O filme Aquarius e Mendonça Filho
Urariano Mota*
A notícia caiu não como uma bomba, que destrói vidas, paisagem e patrimônio físico. Ainda que guarde semelhança com a bomba de Hiroshima do poema de Vinícius de Moraes, a notícia não veio como a rosa radioativa, estúpida, inválida. A notícia veio como a confirmação das trevas, que cercam o Brasil do impeachment da presidenta Dilma. A notícia:
"A assessoria de Mendonça Filho, ministro da Educação e Cultura, afirmou que o MEC ainda não decidiu o que fazer com o cargo público de Kleber Mendonça Filho, diretor de Aquarius". O que isso quer dizer? Para quem não sabe, Kleber Mendonça, além de cineasta, é coordenador de cinema da Fundação Joaquim Nabuco, no Recife, que se vincula ao Ministério da Educação e Cultura. Intranquilos pelo anúncio de repressão ao digno artista, tentemos compreender essa parada contra a cultura nacional.
Comecemos pela afirmação artística. De Kleber Mendonça Filho e seu filme Aquarius, o mundo inteiro já fala, da Europa aos Estados Unidos, passando pelo Brasil que resiste à barbárie. Aquarius é saudado pela melhor crítica cinematográfica, que fala palavras como as do jornal Daily Telegraph:
"As complexidades da sociedade brasileira, com seus estratos sociais e raciais, e também a importância dos laços familiares, se transformam em uma teia de aranha para Clara e o enredo. No final, você fica feliz de estar envolvido naquilo, e sem vontade de se libertar". Ou do francês Le Monde: "o filme confirma a tendência de que ele se impõe como o mais belo de todos que vimos até agora no festival". Ou do jornal The Guardian: "o filme pode ser visto como uma metáfora do Brasil, com nepotismo, corrupção e cinismo em seus mais altos escalões. Ele é um retrato de densa observação e o retrato soberbamente interpretado de uma mulher de uma certa idade."

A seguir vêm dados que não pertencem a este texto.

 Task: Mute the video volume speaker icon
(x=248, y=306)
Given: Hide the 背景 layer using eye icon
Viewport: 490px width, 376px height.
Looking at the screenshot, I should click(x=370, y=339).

E do outro Mendonça, o ministro perdão pois não quero ser irônico, da Educação e da Cultura, o que vemos? Este não é um ministro cercado pela conspiração do atraso, como o vê a avançada revista Veja. Não. Ele é o próprio atraso. Não só por ideologia política, mas por ser desqualificado em absoluto para exercer a função que responde. No seu currículo observamos que foi secretário da AgriCULTURA e vice-presidente da Associação Nordestina de AviCULTURA Portanto, de cultura agrícola e de aves ele entende. Mas não do MinC, onde entrou como um centauro sem parte humana a cavalgar em gentil trote. Da sua relação com o mundo cultural, sabe-se que é genro do Marcos Vincius Vilaça, ex-presidente da Academia Brasileira de Letras. Mas genro bem distante do mundo, ora, do mundo, até do cheiro de livros. Precavido, o sogro acadêmico jamais o mencionou como referência no currículo, pois não é bobo.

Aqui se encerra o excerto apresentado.